We all make judgements every day. Should you respond to the email from a person who says they lost their wallet and need cash to get home? Should you believe the claims of a candidate for public office? Should you buy a product that has been endorsed by a celebrity?
When veterans applied for pension benefits, the pension board had to make a judgement about endorsing a claim. Did ample proof exist that the applicant actually served as stated? Did he desert his command during the war? What did his fellow soldiers say about him?
In most Southern states the pension board had to determine whether the applicant was in the militia or actually enrolled in Confederate service. Home guards and others in state service only were NOT eligible for benefits. Legislators who drafted pension legislation evidently believed that men who had actually left home for military service, slept in the open, ate what the military had to offer and suffered through the war should be able to claim benefits.
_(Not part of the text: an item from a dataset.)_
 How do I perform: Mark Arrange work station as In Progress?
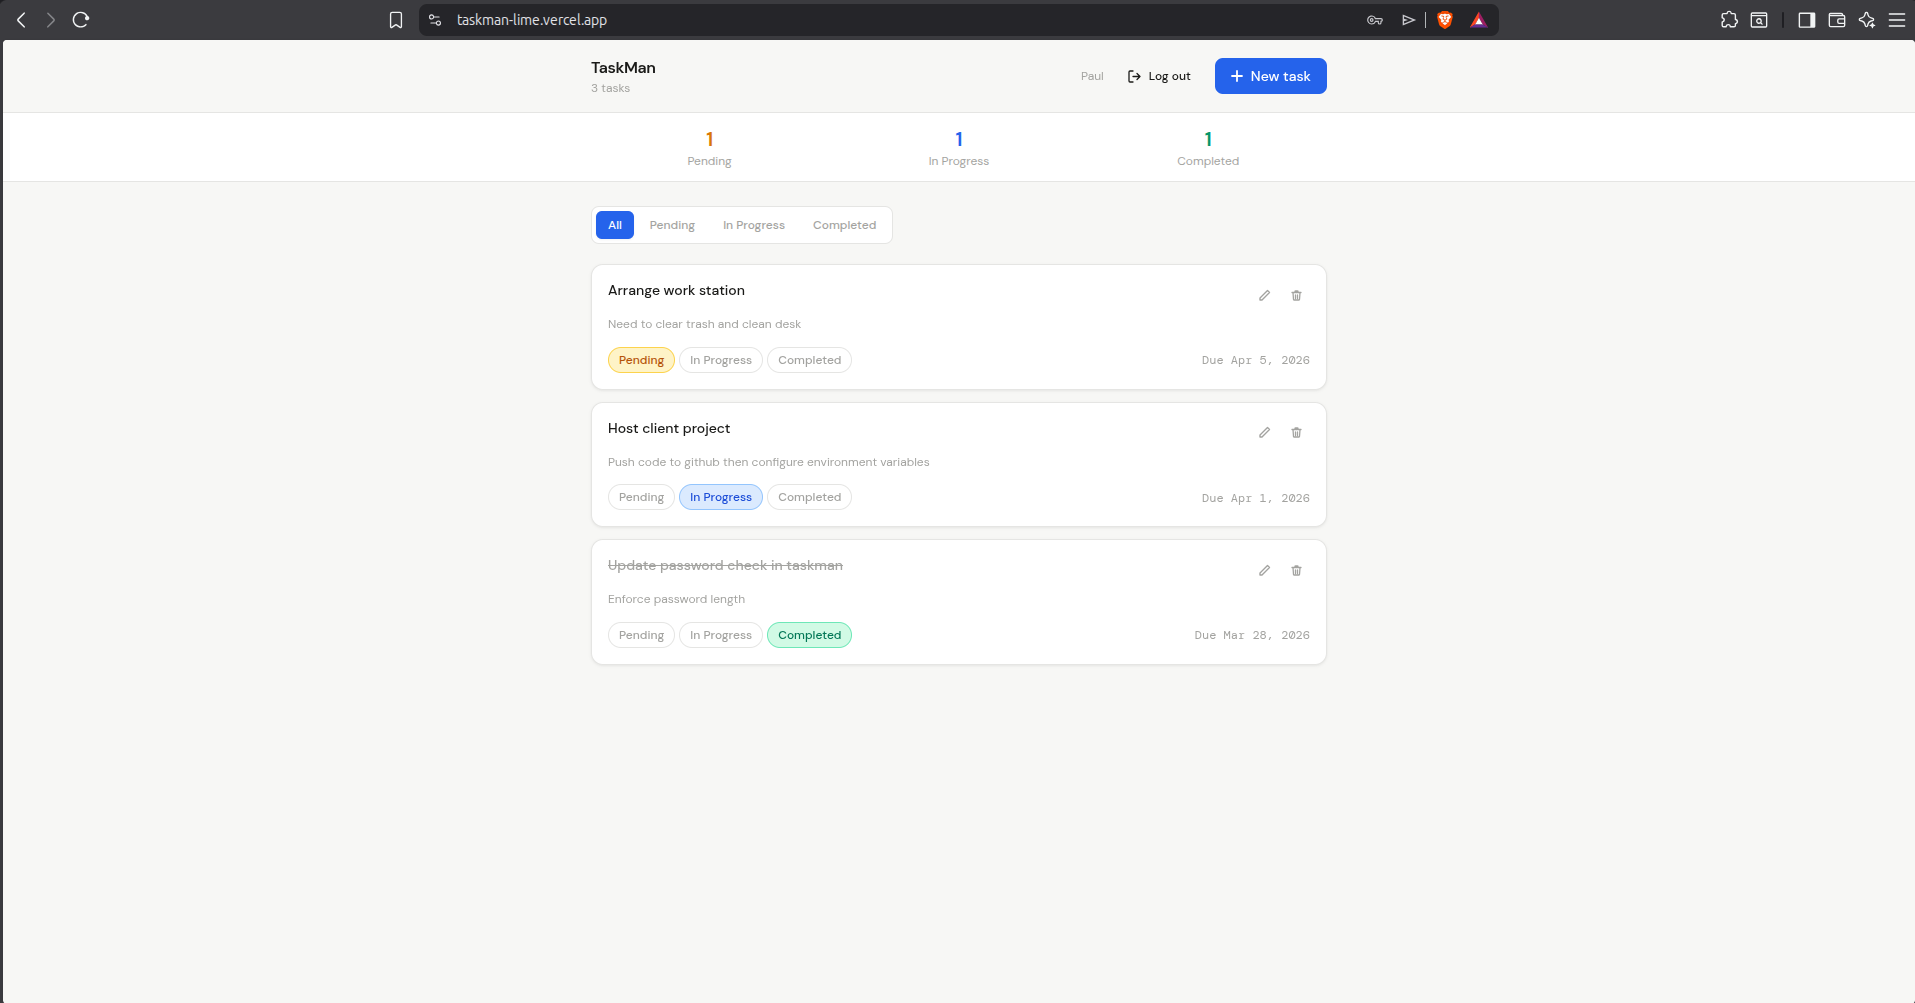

At least one angry veteran agreed about home guards. The Alabama State Archives has a letter from a veteran who got it in his head that a home guard could receive the same benefits he received. He was mistaken, but the perceived injustice of the matter made him fighting mad. His address to the pension board included a colorful list of distinctions between the 'service' of a militiaman as compared to what he had to endure as a Confederate soldier.
You would not want to give this man the impression that you regarded militia and Confederate soldiers as all the same. Rest assured, that Confederate veteran had a very firm opinion about who was and wasn't entitled to recognition. I suspect he wasn't alone.